THE PROBLEM: Of all the entries below, only the lines from the one with "This screenshot has width=600, height=414." up to and including the one with "Screen dimensions: 600x421" are to be duplicated exactly.

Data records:
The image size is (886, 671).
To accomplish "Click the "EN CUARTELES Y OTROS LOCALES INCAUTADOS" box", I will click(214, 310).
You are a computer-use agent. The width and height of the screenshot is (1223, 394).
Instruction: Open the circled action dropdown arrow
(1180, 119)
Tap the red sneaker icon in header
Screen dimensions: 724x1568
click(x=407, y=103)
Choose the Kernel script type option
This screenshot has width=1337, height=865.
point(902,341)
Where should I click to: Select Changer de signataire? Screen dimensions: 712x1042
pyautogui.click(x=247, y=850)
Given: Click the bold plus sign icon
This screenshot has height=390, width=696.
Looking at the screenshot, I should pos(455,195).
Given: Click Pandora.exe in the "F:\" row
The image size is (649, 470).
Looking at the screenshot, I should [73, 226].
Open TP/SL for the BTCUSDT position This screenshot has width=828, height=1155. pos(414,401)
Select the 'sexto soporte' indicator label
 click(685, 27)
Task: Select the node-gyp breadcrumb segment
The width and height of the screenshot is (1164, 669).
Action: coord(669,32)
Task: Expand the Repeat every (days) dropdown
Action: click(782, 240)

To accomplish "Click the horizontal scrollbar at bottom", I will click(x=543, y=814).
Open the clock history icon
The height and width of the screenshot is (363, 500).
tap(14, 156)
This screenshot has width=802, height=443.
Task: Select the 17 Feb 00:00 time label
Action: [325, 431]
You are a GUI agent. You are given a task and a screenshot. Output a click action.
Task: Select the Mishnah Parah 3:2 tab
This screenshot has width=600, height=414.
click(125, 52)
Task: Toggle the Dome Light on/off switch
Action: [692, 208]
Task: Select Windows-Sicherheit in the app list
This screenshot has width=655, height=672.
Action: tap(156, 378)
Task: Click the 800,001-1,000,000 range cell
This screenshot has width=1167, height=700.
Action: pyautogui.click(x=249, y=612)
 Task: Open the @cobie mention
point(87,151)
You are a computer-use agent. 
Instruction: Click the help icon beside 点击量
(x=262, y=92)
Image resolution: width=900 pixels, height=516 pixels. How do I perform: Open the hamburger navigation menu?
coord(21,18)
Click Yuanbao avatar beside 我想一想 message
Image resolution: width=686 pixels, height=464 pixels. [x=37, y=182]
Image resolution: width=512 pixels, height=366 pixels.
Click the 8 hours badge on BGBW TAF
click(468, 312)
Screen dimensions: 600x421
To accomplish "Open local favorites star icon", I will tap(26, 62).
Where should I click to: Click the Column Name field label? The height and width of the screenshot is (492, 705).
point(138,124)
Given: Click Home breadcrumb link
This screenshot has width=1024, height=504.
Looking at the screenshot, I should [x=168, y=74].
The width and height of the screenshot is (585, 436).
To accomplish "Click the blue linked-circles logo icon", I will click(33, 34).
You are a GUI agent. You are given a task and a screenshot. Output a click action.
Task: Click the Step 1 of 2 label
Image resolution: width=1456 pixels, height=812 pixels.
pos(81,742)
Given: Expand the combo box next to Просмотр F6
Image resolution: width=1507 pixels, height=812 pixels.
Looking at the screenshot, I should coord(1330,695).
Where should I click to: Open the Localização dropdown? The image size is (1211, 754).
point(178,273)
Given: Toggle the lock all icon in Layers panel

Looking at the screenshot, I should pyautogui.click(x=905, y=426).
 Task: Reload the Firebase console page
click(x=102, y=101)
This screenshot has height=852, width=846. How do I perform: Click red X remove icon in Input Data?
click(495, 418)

RESULT BELOW:
This screenshot has width=600, height=414.
click(125, 52)
Task: Toggle the Dome Light on/off switch
Action: [692, 208]
Task: Select Windows-Sicherheit in the app list
This screenshot has width=655, height=672.
Action: tap(156, 378)
Task: Click the 800,001-1,000,000 range cell
This screenshot has width=1167, height=700.
Action: pyautogui.click(x=249, y=612)
 Task: Open the @cobie mention
point(87,151)
You are a computer-use agent. 
Instruction: Click the help icon beside 点击量
(x=262, y=92)
Image resolution: width=900 pixels, height=516 pixels. How do I perform: Open the hamburger navigation menu?
coord(21,18)
Click Yuanbao avatar beside 我想一想 message
Image resolution: width=686 pixels, height=464 pixels. [x=37, y=182]
Image resolution: width=512 pixels, height=366 pixels.
Click the 8 hours badge on BGBW TAF
click(468, 312)
Screen dimensions: 600x421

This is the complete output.